The marble used, “Statuario”, is extremely white, soft and without veins, coming from the “Cave Michelangelo”.
Chinese Clouds Series
Shortly after we produced a series of watercolors representing Chinese clouds from an early 15th century porcelain, we had photographed earlier at the Shanghai Museum in April 2007. The series is titled Xiang Yun, which means "Clouds of Happiness”.
In February 2006, as we were in Carrara to have our series of clouds carved. We had planned to visit the Convent of San Marco in Florence, taking with us Georges Didi- Huberman’s book, Fra Angelico. We spent a whole day visiting the convent, re-reading a few passages from the book, taking notes and making sketches. In cell. 40, we drew a detail of a crucifixion, a sun placed very high on the right in the fresco. From this detail was later to be born a series of watercolors.
The Egyptian Series
In 1999 to celebrate the passage to the third millennium, we had been invited to create a work in the gardens of the Winter Palace Hotel in Luxor.

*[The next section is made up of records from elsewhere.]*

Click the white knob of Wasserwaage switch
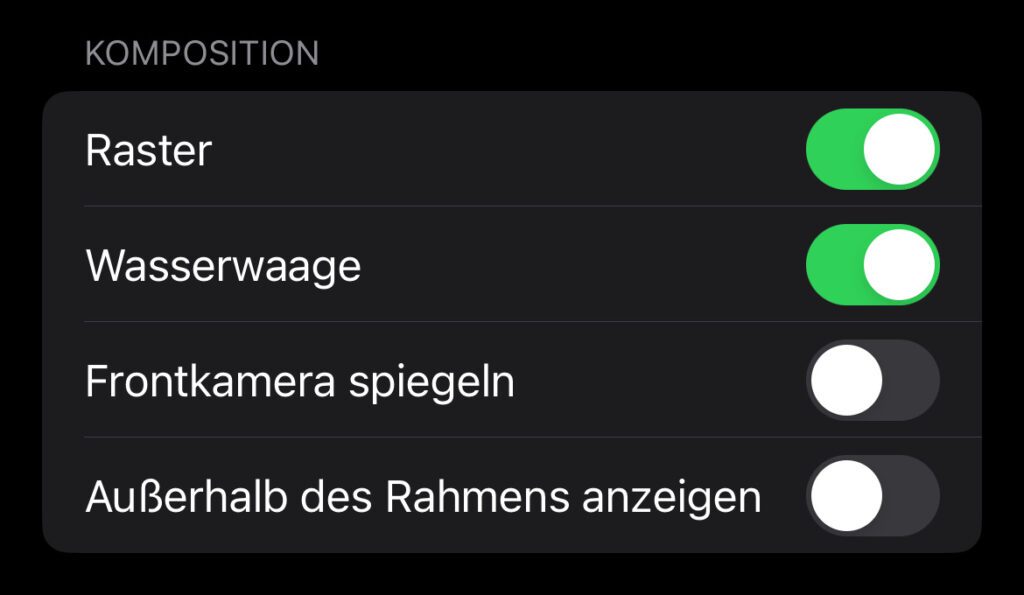This screenshot has height=595, width=1024. 900,265
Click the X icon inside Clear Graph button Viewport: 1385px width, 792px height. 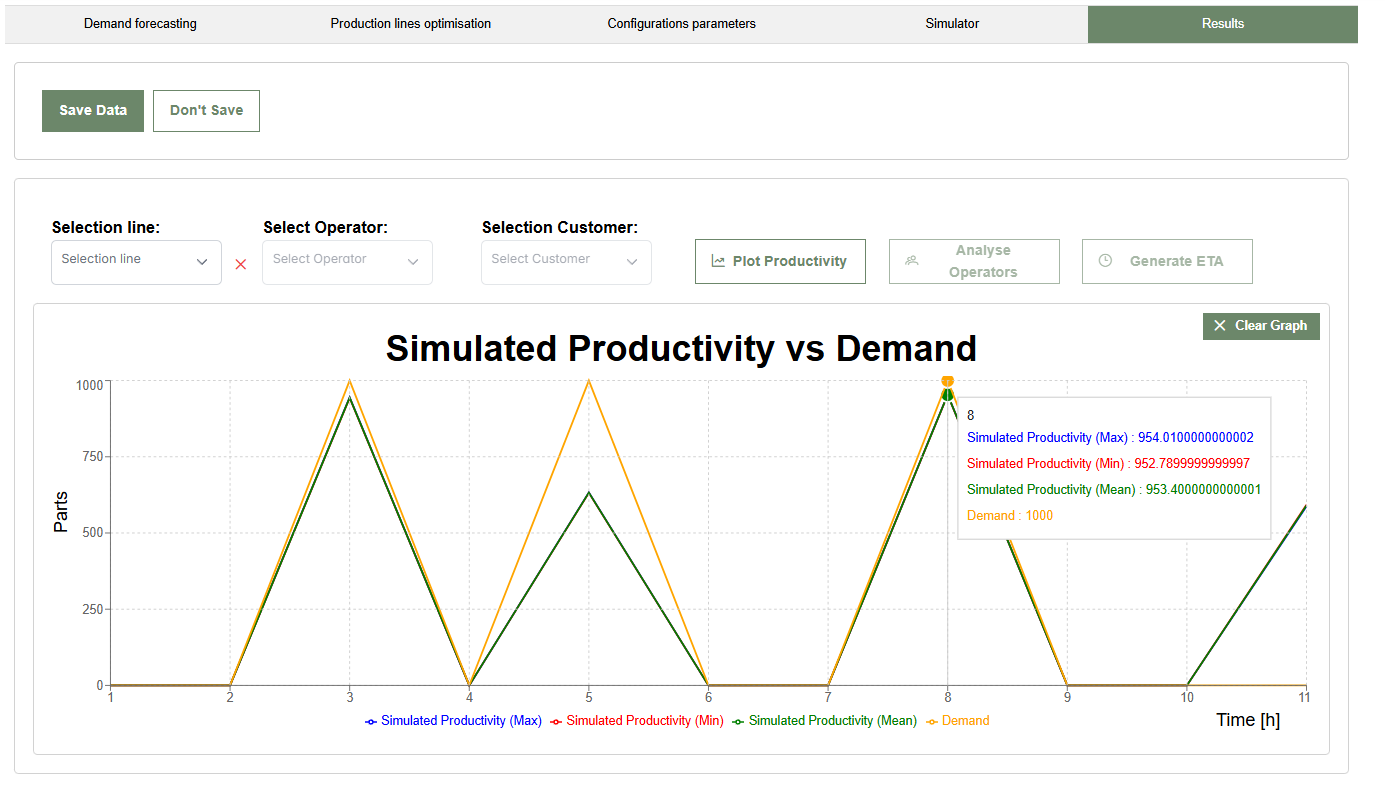tap(1220, 325)
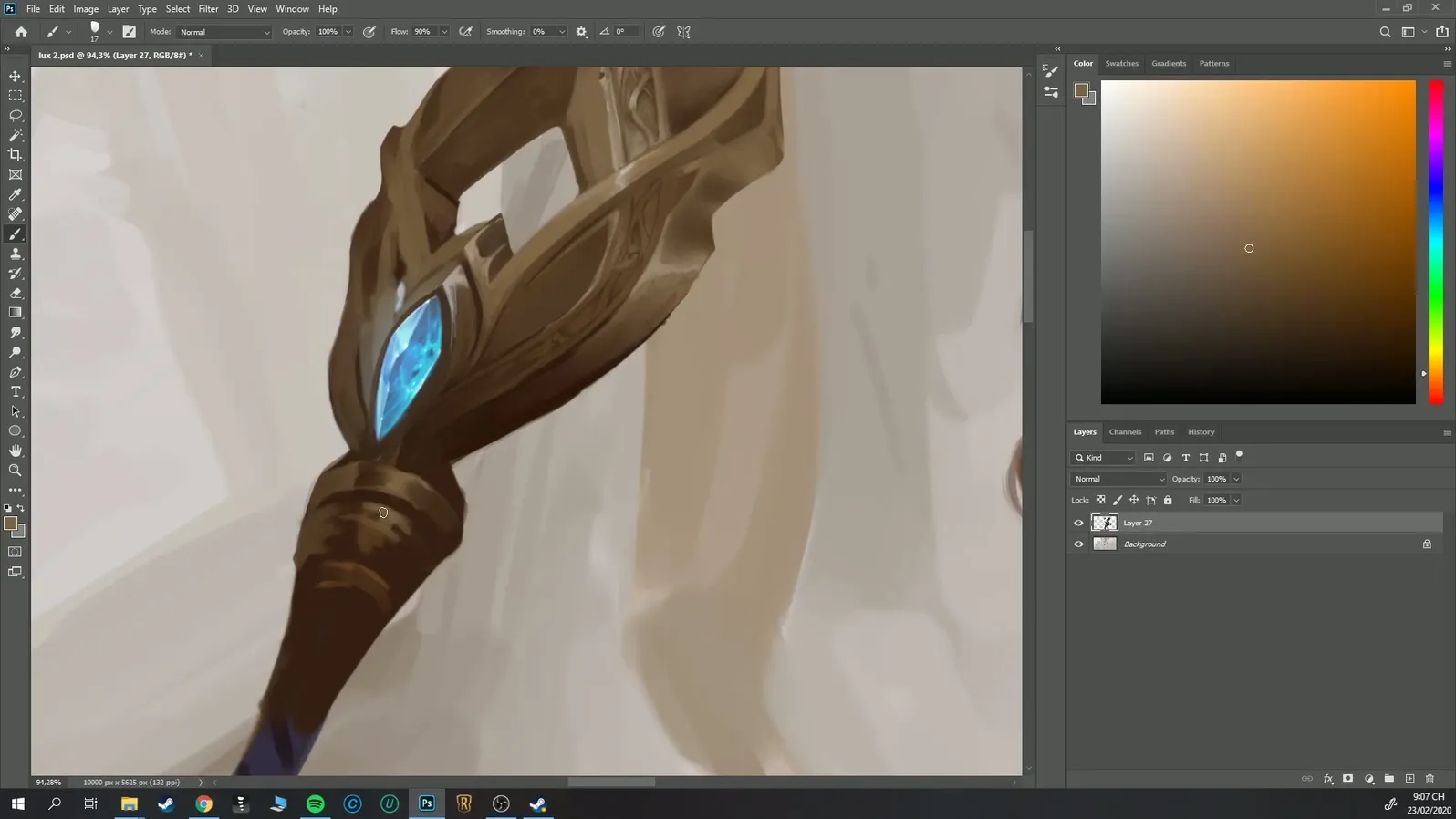Open Spotify from the taskbar
This screenshot has height=819, width=1456.
[316, 803]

During our first stay in Luxor we became interested in the stars which decorate the ceilings of Egyptian tombs and temples.
Compared to the complex language of hieroglyphs, these painted skies seemed to us to arise from a more universal symbolism, and more immediately comprehensible.
Cue Marks Series
Cue Marks or 'cigarette burns' are the artifact that signals to the projectionist that a film reel change is imminent; it enters furtively yet instantaneously and mostly at the top right of the frame.

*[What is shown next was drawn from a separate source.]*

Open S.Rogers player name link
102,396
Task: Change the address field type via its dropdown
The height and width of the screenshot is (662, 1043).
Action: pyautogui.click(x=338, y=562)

The Cue Mark comes from film history, the machinery of cinema, the physical weight of the reel. It's a legacy, a relic. Today, films are digitized and transmitted on a cable.
The Cue Mark has no longer reason to exist, but still is present, escaping the notice of the everyday viewer. Two episodes of 'Columbo' bring this mechanism vividly alive.
In 2012, we began working on a chrono-typology of the Cue Marks. We used this repertory to create paintings, video installations and works in neon.
Change of reel
The periodicity is approximately 20 minutes, which means four to six changes of reel per film.
Synchronization of two projectors
A set of 8 cue marks or cue dots (exceptionally 10) signals a change of reel:
- The first four cue marks (motor cue) onto four frames, at eight seconds of the last image, bring to the projectionist's attention he has to start the motor of the second projector.
- The last four cue marks (changeover cue), at one second of the last image, signal the projectionist he has to launch a new reel.
The form of the Cue marks evolved.
In the 1930s, they were black circles surrounded by a white border; then in the 40s and 50s, colored stars. Beginning in the 1960s, with Cinemascope, the Cue Marks followed the elongation of the format to become an oval. Sometimes rougher Cue Marks were superimposed as projectionist's marks, creating a tension in the image field. Sometimes the film get melted, creating improbable multicolored runs.